(Text section)
Will the abortion ruling make any difference?

4 Dec 2015 Nick Garbutt    Last updated: 4 Dec 2015

The High Court has ruled that Northern Ireland abortion law is in breach of Human Rights law. Scope asks if this will make any difference.  

In a landmark ruling that surprised many observers, Judge Mark Horner found that banning abortions of foetuses with fatal abnormalities, or that were conceived as a result of sexual crime, is incompatible with the European Convention on Human Rights

One hugely significant aspect of his judgement is in an area that the European Court of Human Rights has shied away from: the critical issue of when human life begins. Its view is that that is a matter for each member state to decide upon.

In the Republic of Ireland, for example, that moment is deemed to be at conception whilst in England and Wales a foetus is not a legal person until it is born and has a separate existence from its mother.
(End Text section)
*Requirement*:
Transcribe the passage of the article on the Northern Ireland abortion ruling from "The High Court" up to and including "from its mother.". The entries that follow are separate material, unrelated to the article on the abortion ruling.
(Input data)
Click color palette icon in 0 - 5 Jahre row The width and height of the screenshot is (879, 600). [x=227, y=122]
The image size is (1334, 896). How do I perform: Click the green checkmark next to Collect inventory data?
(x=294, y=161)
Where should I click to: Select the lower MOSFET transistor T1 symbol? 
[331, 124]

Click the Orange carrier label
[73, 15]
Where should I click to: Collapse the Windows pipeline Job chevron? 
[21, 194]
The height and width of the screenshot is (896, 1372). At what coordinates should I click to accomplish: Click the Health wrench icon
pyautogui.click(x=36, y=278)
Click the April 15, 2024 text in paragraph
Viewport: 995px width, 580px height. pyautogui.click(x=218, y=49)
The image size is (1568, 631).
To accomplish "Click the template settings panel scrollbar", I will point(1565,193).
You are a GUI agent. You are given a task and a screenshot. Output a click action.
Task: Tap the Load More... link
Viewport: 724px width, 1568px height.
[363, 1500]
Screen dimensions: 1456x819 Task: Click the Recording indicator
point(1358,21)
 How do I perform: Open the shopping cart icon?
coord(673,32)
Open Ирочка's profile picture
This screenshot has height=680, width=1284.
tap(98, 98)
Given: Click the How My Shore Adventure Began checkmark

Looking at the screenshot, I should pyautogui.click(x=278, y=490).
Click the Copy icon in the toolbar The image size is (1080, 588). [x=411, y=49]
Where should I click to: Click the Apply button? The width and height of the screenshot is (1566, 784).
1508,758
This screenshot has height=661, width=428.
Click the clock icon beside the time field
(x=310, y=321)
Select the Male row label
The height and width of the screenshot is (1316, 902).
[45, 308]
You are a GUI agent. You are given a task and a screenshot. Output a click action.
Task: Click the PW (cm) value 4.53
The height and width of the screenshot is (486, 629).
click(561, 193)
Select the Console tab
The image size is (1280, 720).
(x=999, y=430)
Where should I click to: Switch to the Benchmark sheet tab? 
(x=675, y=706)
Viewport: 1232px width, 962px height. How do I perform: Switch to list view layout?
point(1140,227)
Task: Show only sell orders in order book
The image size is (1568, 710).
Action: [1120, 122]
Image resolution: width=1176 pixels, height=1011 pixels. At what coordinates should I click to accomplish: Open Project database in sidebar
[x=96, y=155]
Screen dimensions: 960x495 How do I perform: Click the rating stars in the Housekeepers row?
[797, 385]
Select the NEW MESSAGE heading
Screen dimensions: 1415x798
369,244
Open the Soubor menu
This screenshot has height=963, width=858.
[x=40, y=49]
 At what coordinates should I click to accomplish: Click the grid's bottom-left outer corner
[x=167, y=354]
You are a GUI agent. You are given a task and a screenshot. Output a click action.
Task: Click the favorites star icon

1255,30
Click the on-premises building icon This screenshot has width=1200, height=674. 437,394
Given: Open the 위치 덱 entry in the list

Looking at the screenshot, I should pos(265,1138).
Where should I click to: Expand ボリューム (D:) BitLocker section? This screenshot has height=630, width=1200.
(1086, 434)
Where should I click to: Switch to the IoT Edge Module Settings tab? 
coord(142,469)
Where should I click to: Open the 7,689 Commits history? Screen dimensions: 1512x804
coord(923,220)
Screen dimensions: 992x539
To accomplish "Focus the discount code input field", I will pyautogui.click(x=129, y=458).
(End Input data)
*Result of the exercise*:
The High Court has ruled that Northern Ireland abortion law is in breach of Human Rights law. Scope asks if this will make any difference.  

In a landmark ruling that surprised many observers, Judge Mark Horner found that banning abortions of foetuses with fatal abnormalities, or that were conceived as a result of sexual crime, is incompatible with the European Convention on Human Rights

One hugely significant aspect of his judgement is in an area that the European Court of Human Rights has shied away from: the critical issue of when human life begins. Its view is that that is a matter for each member state to decide upon.

In the Republic of Ireland, for example, that moment is deemed to be at conception whilst in England and Wales a foetus is not a legal person until it is born and has a separate existence from its mother.